Retype the whole listing below precisely.
*** Opening of Entries shown ***
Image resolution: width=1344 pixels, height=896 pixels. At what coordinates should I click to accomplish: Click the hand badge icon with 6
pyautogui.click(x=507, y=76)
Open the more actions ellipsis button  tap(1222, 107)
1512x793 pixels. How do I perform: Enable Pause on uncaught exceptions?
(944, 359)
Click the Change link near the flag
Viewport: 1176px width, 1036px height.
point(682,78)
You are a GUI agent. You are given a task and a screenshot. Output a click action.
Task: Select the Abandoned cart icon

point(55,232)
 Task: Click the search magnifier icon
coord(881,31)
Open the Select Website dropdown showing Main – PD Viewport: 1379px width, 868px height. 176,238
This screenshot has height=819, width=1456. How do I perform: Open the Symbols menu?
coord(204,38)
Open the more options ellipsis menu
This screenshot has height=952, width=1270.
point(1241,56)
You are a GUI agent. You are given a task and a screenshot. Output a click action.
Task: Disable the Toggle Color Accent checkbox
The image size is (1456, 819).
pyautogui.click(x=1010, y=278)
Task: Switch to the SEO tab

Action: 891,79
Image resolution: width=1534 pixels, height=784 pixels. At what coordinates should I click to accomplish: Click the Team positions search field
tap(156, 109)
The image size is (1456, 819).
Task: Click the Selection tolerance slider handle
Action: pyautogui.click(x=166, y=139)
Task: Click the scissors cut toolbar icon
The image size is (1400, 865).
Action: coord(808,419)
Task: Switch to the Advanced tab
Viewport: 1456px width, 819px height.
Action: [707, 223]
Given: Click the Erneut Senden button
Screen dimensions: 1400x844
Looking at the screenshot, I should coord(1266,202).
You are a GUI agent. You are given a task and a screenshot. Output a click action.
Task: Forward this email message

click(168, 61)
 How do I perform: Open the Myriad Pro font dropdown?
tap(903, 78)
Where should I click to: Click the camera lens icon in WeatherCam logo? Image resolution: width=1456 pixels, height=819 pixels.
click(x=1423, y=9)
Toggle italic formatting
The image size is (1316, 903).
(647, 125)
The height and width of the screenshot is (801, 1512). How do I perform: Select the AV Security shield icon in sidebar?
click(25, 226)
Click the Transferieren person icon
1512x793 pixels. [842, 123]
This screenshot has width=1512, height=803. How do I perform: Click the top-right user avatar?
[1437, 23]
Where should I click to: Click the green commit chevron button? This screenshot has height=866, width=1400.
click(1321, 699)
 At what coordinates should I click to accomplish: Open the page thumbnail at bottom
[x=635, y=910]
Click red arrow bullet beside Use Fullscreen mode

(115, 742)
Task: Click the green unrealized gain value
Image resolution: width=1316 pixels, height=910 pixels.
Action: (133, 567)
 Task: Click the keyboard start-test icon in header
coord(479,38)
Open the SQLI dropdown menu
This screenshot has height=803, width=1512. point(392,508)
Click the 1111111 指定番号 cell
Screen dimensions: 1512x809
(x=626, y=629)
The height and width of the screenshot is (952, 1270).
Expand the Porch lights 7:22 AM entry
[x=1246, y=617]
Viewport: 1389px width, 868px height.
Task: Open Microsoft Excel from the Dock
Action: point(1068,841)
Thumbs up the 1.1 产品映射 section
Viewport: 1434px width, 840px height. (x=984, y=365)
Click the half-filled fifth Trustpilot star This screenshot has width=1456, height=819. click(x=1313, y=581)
*** Close of Entries shown ***
■ **Response area**:
Image resolution: width=1344 pixels, height=896 pixels. At what coordinates should I click to accomplish: Click the hand badge icon with 6
pyautogui.click(x=507, y=76)
Open the more actions ellipsis button  tap(1222, 107)
1512x793 pixels. How do I perform: Enable Pause on uncaught exceptions?
(944, 359)
Click the Change link near the flag
Viewport: 1176px width, 1036px height.
point(682,78)
You are a GUI agent. You are given a task and a screenshot. Output a click action.
Task: Select the Abandoned cart icon

point(55,232)
 Task: Click the search magnifier icon
coord(881,31)
Open the Select Website dropdown showing Main – PD Viewport: 1379px width, 868px height. 176,238
This screenshot has height=819, width=1456. How do I perform: Open the Symbols menu?
coord(204,38)
Open the more options ellipsis menu
This screenshot has height=952, width=1270.
point(1241,56)
You are a GUI agent. You are given a task and a screenshot. Output a click action.
Task: Disable the Toggle Color Accent checkbox
The image size is (1456, 819).
pyautogui.click(x=1010, y=278)
Task: Switch to the SEO tab

Action: 891,79
Image resolution: width=1534 pixels, height=784 pixels. At what coordinates should I click to accomplish: Click the Team positions search field
tap(156, 109)
The image size is (1456, 819).
Task: Click the Selection tolerance slider handle
Action: pyautogui.click(x=166, y=139)
Task: Click the scissors cut toolbar icon
The image size is (1400, 865).
Action: coord(808,419)
Task: Switch to the Advanced tab
Viewport: 1456px width, 819px height.
Action: [707, 223]
Given: Click the Erneut Senden button
Screen dimensions: 1400x844
Looking at the screenshot, I should coord(1266,202).
You are a GUI agent. You are given a task and a screenshot. Output a click action.
Task: Forward this email message

click(168, 61)
 How do I perform: Open the Myriad Pro font dropdown?
tap(903, 78)
Where should I click to: Click the camera lens icon in WeatherCam logo? Image resolution: width=1456 pixels, height=819 pixels.
click(x=1423, y=9)
Toggle italic formatting
The image size is (1316, 903).
(647, 125)
The height and width of the screenshot is (801, 1512). How do I perform: Select the AV Security shield icon in sidebar?
click(25, 226)
Click the Transferieren person icon
1512x793 pixels. [842, 123]
This screenshot has width=1512, height=803. How do I perform: Click the top-right user avatar?
[1437, 23]
Where should I click to: Click the green commit chevron button? This screenshot has height=866, width=1400.
click(1321, 699)
 At what coordinates should I click to accomplish: Open the page thumbnail at bottom
[x=635, y=910]
Click red arrow bullet beside Use Fullscreen mode

(115, 742)
Task: Click the green unrealized gain value
Image resolution: width=1316 pixels, height=910 pixels.
Action: (133, 567)
 Task: Click the keyboard start-test icon in header
coord(479,38)
Open the SQLI dropdown menu
This screenshot has height=803, width=1512. point(392,508)
Click the 1111111 指定番号 cell
Screen dimensions: 1512x809
(x=626, y=629)
The height and width of the screenshot is (952, 1270).
Expand the Porch lights 7:22 AM entry
[x=1246, y=617]
Viewport: 1389px width, 868px height.
Task: Open Microsoft Excel from the Dock
Action: point(1068,841)
Thumbs up the 1.1 产品映射 section
Viewport: 1434px width, 840px height. (x=984, y=365)
Click the half-filled fifth Trustpilot star This screenshot has width=1456, height=819. click(x=1313, y=581)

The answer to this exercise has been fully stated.